++++ PROVIDED RECORDS ++++

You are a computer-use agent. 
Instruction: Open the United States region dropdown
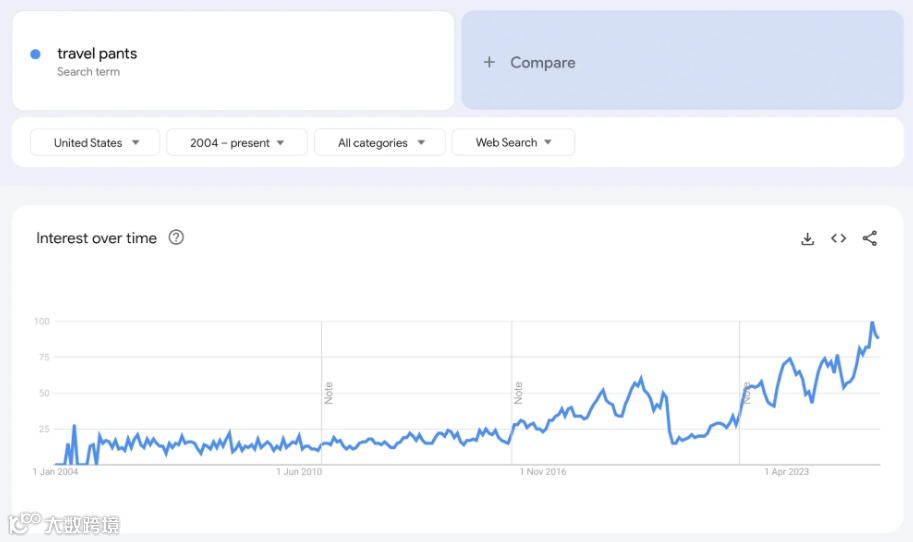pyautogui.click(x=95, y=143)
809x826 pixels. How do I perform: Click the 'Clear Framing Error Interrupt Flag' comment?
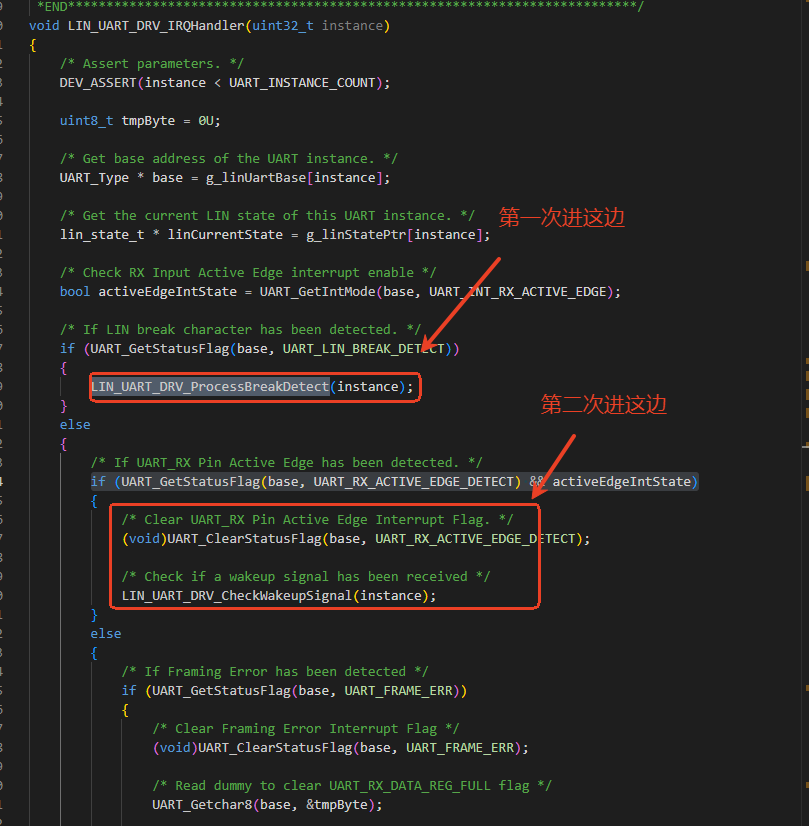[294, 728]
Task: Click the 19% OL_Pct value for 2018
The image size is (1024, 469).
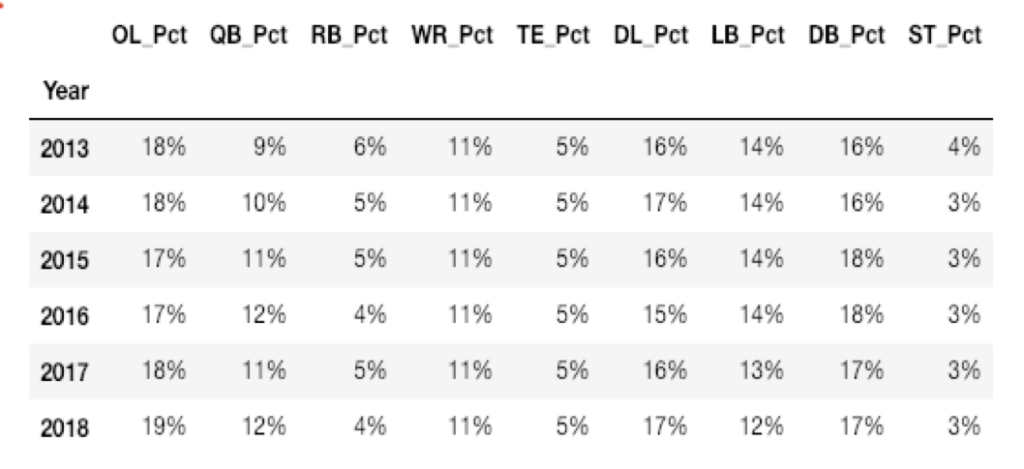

++++
++++ PROVIDED RECORDS ++++

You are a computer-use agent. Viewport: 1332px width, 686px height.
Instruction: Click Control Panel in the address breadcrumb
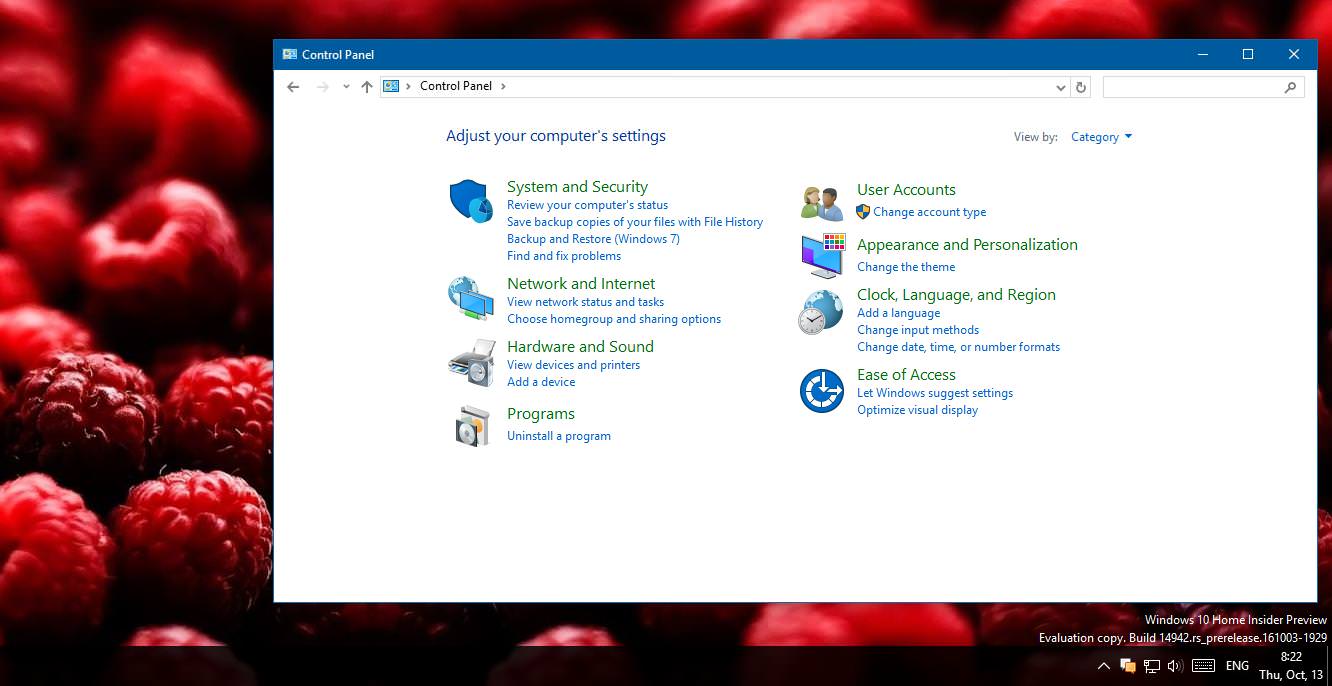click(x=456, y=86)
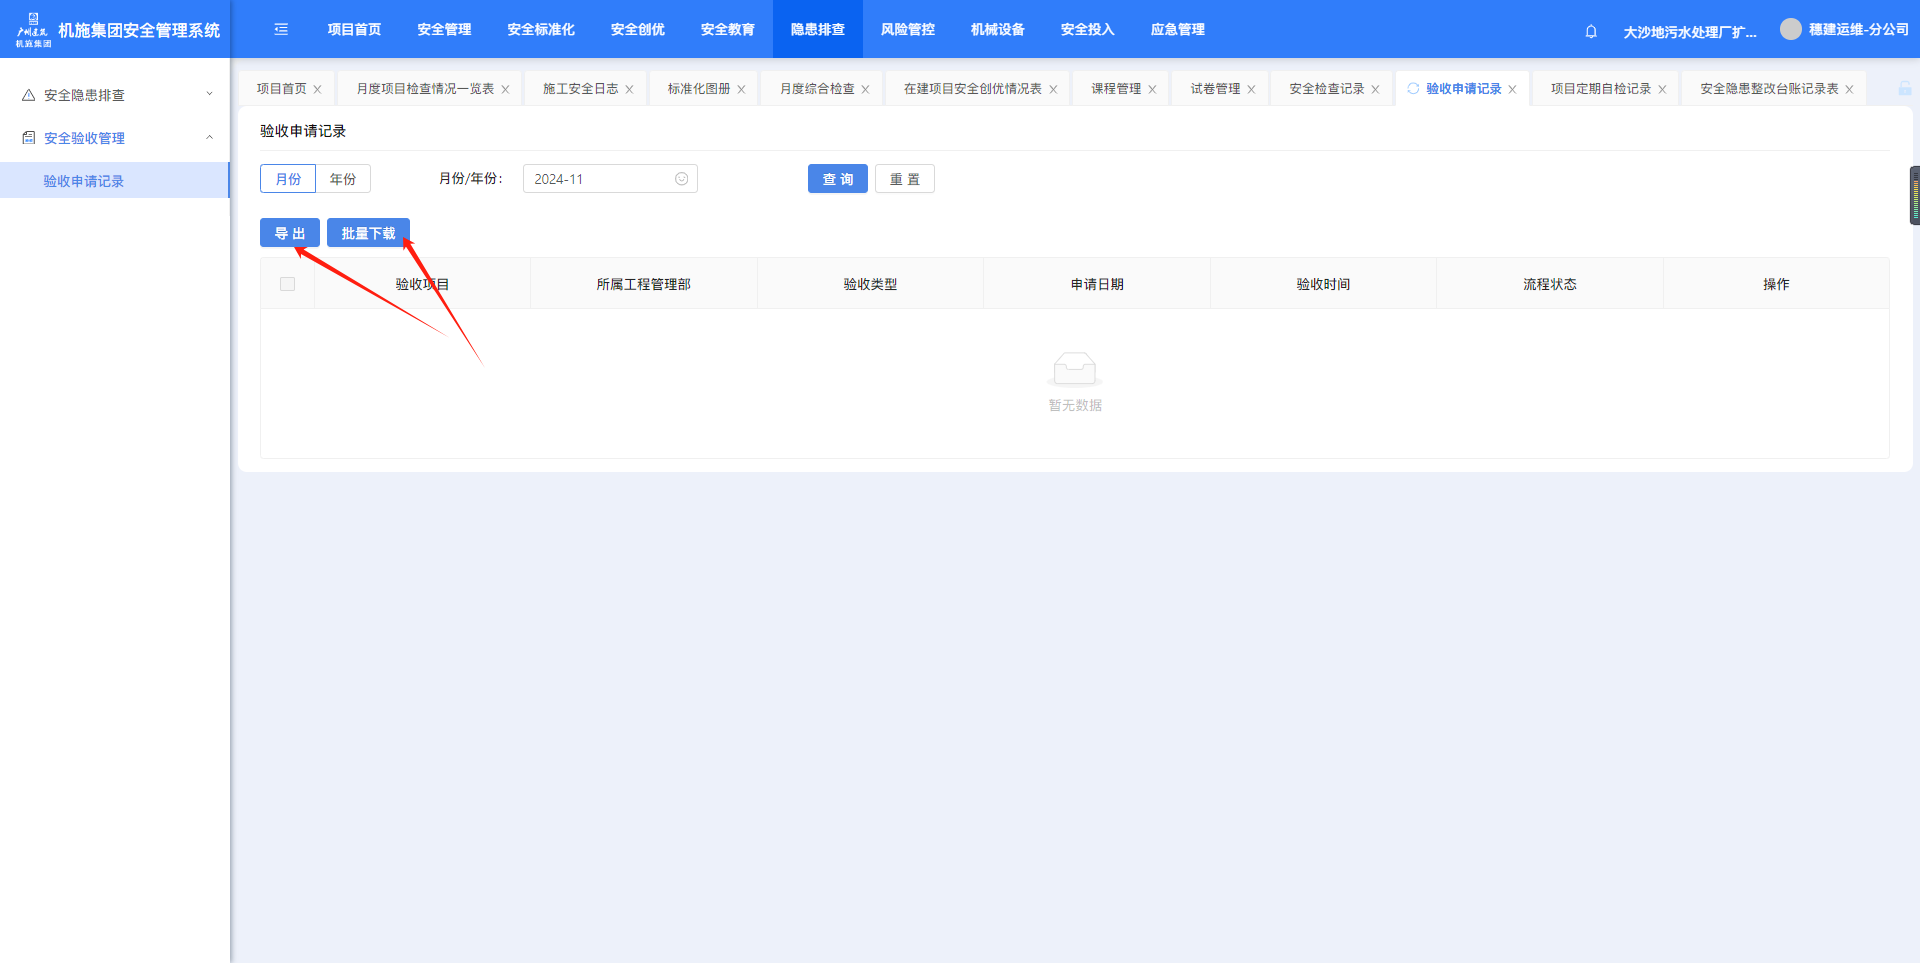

++++

• WORK REQUIRED
Count every line of the material that holds the string "agent", then give the total alone.

• OUTPUT BELOW
2